**STATED PROBLEM:** Replace "Image resolution" with "Screen resolution" in the lines running from the line containing "Given: Open the more" down to the line containing "click(x=382, y=742)", and output only those lines, with everything else left unchanged.

** START OF INFORMATION GIVEN **

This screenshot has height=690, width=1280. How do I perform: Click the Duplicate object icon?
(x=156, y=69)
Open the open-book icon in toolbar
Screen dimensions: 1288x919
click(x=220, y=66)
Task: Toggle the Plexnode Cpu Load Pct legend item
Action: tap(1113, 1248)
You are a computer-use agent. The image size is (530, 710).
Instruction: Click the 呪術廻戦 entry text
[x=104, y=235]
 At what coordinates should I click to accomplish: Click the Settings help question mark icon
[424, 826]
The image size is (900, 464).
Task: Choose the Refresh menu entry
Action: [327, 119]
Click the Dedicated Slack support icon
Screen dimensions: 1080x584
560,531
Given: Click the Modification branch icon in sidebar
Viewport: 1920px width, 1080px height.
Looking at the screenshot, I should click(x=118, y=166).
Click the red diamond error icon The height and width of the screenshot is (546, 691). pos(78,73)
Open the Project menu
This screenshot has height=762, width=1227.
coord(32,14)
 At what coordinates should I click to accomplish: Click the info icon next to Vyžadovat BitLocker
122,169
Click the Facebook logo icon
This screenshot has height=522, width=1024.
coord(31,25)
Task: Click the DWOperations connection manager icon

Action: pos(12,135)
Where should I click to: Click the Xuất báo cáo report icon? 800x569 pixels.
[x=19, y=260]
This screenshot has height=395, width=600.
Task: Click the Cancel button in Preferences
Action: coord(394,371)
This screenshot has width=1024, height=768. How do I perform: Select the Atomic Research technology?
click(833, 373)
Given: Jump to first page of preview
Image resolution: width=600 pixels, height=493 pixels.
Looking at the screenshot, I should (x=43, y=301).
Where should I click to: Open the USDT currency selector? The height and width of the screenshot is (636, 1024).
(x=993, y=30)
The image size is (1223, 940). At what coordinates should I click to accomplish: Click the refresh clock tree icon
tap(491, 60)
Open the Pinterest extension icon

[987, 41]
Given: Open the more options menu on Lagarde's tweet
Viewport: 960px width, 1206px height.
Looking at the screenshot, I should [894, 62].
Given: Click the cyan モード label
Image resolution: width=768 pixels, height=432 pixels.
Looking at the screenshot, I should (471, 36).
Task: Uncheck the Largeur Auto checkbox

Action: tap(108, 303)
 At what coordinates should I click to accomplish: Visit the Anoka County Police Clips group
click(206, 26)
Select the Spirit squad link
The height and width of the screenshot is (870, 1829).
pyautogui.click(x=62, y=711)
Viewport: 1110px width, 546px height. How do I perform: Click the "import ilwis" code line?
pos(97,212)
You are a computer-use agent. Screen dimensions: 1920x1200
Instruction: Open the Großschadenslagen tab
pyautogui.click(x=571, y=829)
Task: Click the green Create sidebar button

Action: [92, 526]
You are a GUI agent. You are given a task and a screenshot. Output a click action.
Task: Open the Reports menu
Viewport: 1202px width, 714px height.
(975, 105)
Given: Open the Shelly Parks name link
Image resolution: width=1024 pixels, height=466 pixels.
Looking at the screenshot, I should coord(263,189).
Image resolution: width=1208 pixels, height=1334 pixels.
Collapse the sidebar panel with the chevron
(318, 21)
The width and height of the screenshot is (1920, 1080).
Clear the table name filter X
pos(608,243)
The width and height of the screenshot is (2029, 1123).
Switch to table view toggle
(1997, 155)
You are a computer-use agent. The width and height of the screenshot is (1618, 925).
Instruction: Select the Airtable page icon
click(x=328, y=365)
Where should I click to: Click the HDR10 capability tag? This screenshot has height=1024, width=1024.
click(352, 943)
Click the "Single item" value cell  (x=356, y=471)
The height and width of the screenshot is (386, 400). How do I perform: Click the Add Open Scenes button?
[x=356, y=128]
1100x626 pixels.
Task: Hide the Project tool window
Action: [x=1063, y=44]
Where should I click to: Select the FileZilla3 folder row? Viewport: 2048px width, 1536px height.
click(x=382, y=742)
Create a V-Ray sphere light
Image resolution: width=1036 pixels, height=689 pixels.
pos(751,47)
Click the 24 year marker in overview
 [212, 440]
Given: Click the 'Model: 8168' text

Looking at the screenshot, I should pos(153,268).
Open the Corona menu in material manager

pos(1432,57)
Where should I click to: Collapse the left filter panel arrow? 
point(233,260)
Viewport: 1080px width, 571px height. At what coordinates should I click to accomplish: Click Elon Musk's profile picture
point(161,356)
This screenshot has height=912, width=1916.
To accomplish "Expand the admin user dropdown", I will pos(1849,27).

** END OF INFORMATION GIVEN **

**FINISHED EXERCISE:**
Given: Open the more options menu on Lagarde's tweet
Viewport: 960px width, 1206px height.
Looking at the screenshot, I should [894, 62].
Given: Click the cyan モード label
Screen resolution: width=768 pixels, height=432 pixels.
Looking at the screenshot, I should (471, 36).
Task: Uncheck the Largeur Auto checkbox

Action: tap(108, 303)
 At what coordinates should I click to accomplish: Visit the Anoka County Police Clips group
click(206, 26)
Select the Spirit squad link
The height and width of the screenshot is (870, 1829).
pyautogui.click(x=62, y=711)
Viewport: 1110px width, 546px height. How do I perform: Click the "import ilwis" code line?
pos(97,212)
You are a computer-use agent. Screen dimensions: 1920x1200
Instruction: Open the Großschadenslagen tab
pyautogui.click(x=571, y=829)
Task: Click the green Create sidebar button

Action: [92, 526]
You are a GUI agent. You are given a task and a screenshot. Output a click action.
Task: Open the Reports menu
Viewport: 1202px width, 714px height.
(975, 105)
Given: Open the Shelly Parks name link
Screen resolution: width=1024 pixels, height=466 pixels.
Looking at the screenshot, I should coord(263,189).
Screen resolution: width=1208 pixels, height=1334 pixels.
Collapse the sidebar panel with the chevron
(318, 21)
The width and height of the screenshot is (1920, 1080).
Clear the table name filter X
pos(608,243)
The width and height of the screenshot is (2029, 1123).
Switch to table view toggle
(1997, 155)
You are a computer-use agent. The width and height of the screenshot is (1618, 925).
Instruction: Select the Airtable page icon
click(x=328, y=365)
Where should I click to: Click the HDR10 capability tag? This screenshot has height=1024, width=1024.
click(352, 943)
Click the "Single item" value cell  (x=356, y=471)
The height and width of the screenshot is (386, 400). How do I perform: Click the Add Open Scenes button?
[x=356, y=128]
1100x626 pixels.
Task: Hide the Project tool window
Action: [x=1063, y=44]
Where should I click to: Select the FileZilla3 folder row? Viewport: 2048px width, 1536px height.
click(x=382, y=742)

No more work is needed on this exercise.